Studies on this trait have been on a steady rise in the last few years. Many veterinarians and social workers have suggested different techniques on how to calm an anxious dog, amongst which music is a novel but effective method currently being promoted. 

Before we get into the details of what kind of music dogs like, let us first understand anxiety in dogs better.

Does my dog suffer from anxiety?

Before you can consider treatment for them, you need to understand the severity of their distress. You also need to be able to identify symptoms of anxiety in your double-coated dog.

The trait may exhibit itself in a variety of styles, from whining and barking to trembling and weeping. A dog might become hostile or disruptive when distressed. 

If the symptoms go unnoticed, some dogs can even lose their appetites or withdraw completely from everyone.

Apart from abandonment and neglect, fear of staying home alone, traveling, and loud noises can also cause anxiety. Being around children, unfamiliar people, or, even, other pets can also be distressing for dogs.

Consider the next questions to determine if your dog suffers from anxiety. Does your dog get startled by thunder? Does your double-coated dog feel separation anxiety? Do they cower away from loud noises in the neighbourhood?

If your answer to any of these questions is yes, you might want to consider playing some soothing music for them, you can even invest in a white noise generator to help your dog feel relaxed.

Happy Dog

Does music help calm my dog? 

A quick search, on Google or any major music streaming platform, will bring up playlists of songs to help calm your anxious dog. Spotify has an entire channel dedicated to dog music and music for other pets. 

But you may be wondering if this technique works or if it is just another form of the product onslaught we experience from companies daily. You are, of course, right to worry about this. Your pet needs all the care you can give it.

According to a study by the University of Glasgow in Scotland (1), music does have a calming effect on dogs. 

The researchers created 5 different playlists of distinct genres— pop, classical, reggae, soft rock, and Motown— to play for the dogs. The researchers then recorded their stress as each playlist was playing, considering both physical and behavioural factors. 

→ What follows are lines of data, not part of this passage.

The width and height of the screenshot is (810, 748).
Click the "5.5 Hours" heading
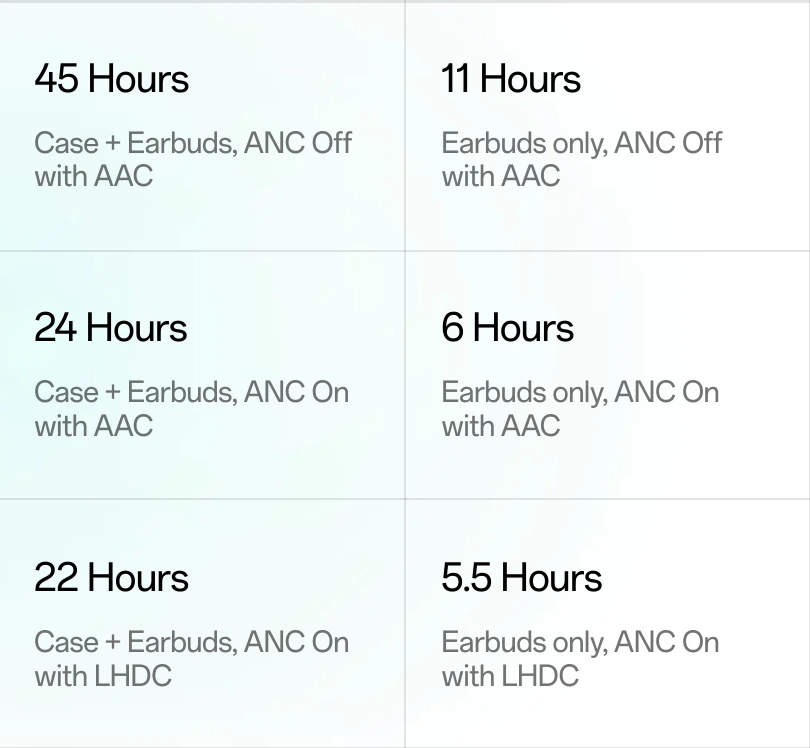(x=521, y=578)
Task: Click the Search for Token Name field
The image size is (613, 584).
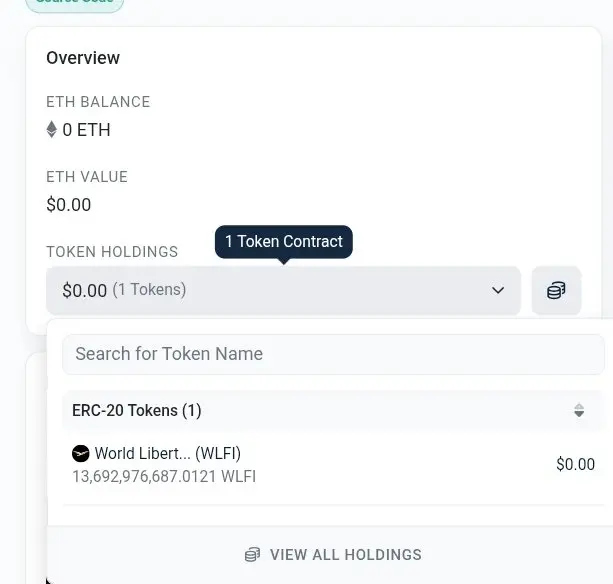Action: 333,354
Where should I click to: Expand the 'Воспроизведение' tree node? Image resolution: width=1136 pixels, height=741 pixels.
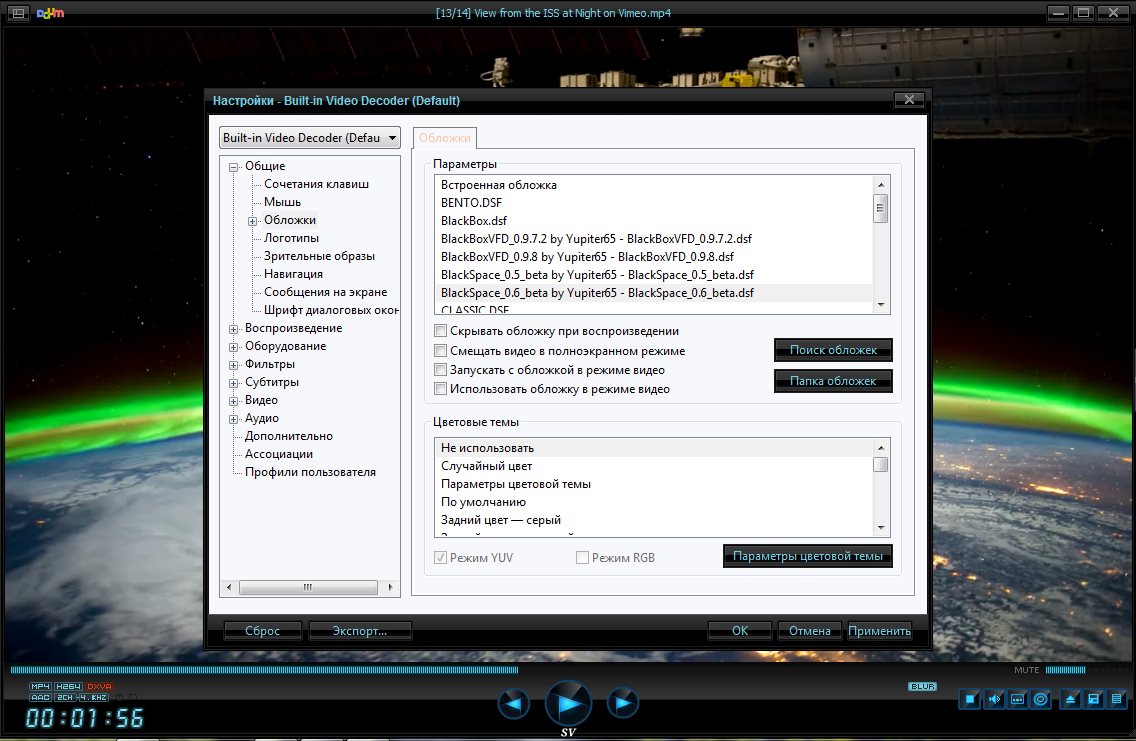click(234, 328)
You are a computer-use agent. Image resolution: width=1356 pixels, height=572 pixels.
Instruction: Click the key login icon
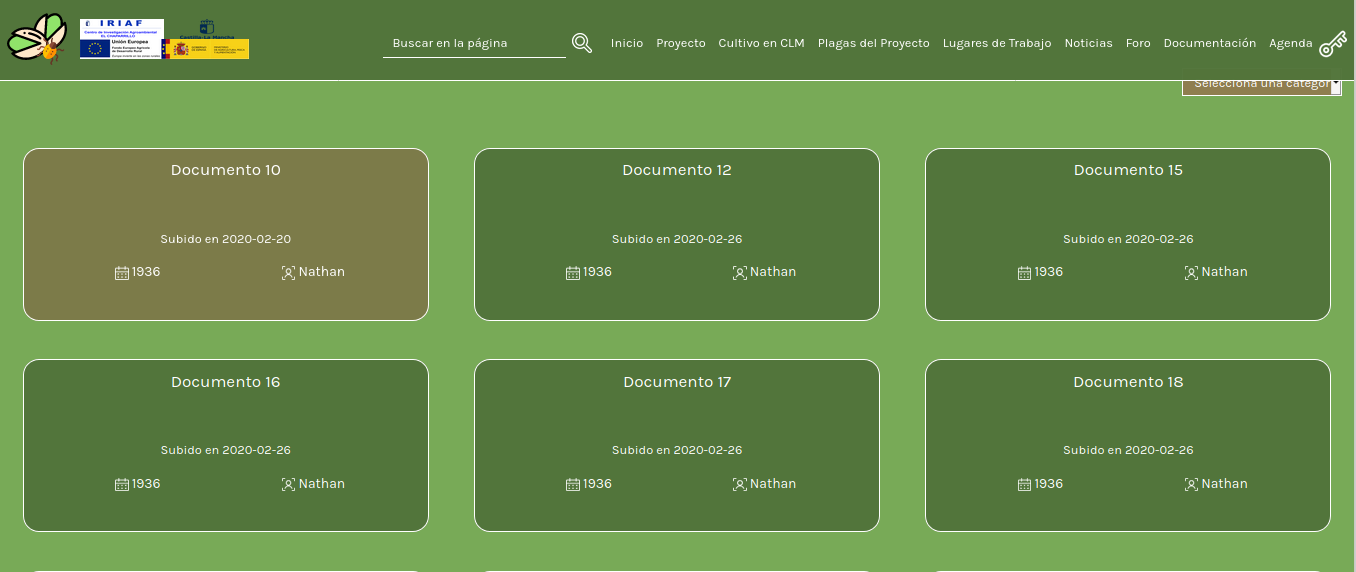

The 2017 study also states that different dogs respond to different genres of music differently (much like us humans). But there were consistent patterns recorded, as all the music played seemed to have a comforting effect. Of the five genres played, three (classical, soft rock, and reggae) had a more visibly calming effect on most dogs. 

Several other studies have shown that dogs spend a long time resting while listening to classical music while they tend to bark more when listening to heavy metal. 

Dogs generally tend to prefer soothing music, which means your double-coated dogs are likely to respond better to Mozart than they are to Motorhead.

Classical music has lower frequencies and helps soothe your dogs’ nervous system. The music causes a listener, human or canine, to start passive listening from active listening. When the owner calms down, the dogs also respond to these changes.

Research shows that dogs that listen to music at animal shelters exhibit lower stress levels. They bark less and have lower respiratory rates. They even record lower levels of cortisol i.e the stress hormone.

The effect of music on human emotions has been a heavily researched topic in psychology for many years. Music therapy is a commonly used remedy for people who suffer from anxiety disorders. So, it is an obvious conclusion that the same theory can be applied to dogs as well.

A combination of the genres mentioned above (pop, classical, reggae, soft rock, and Motown) is the most effective method for anxiety relief in dogs. 

Try out different combinations and mixes to find out which your dog responds to the best. Even dogs can get bored listening to the same kind of music for an extended time. 

Play some Beethoven and Bob Marley, or some Eagles and Beatles for your double-coated dog and observe which they prefer. Some artists online have also composed music specifically to treat anxious dogs. 

Music can also help a new puppy sleep through the night. It can also help a dog adjust to their new homes. Dogs generally prefer songs with a simple tone, slower tempo, and regular rhythm.

A few tips for dog owners:

If you are wondering exactly when to play music for your dogs, here’s a list of ideal situations to use music therapy:

  • For helping your new puppy or dog adjust to their new home
  • During thunderstorms or when there are fireworks outside
  • During medical examinations at the vet
  • To help them fall asleep if they are restless
  • During lengthy travels

If your double-coated dog suffers from separation anxiety, try playing music when you are around initially. Once they get used to it, playing music when you are not around will help them adjust. Otherwise, they may associate the music with your leaving the house and it may end up being a trigger for their anxiety instead.

Anxiety in dogs is a very real problem, and if music can help calm your dog down, then it’s worth a try.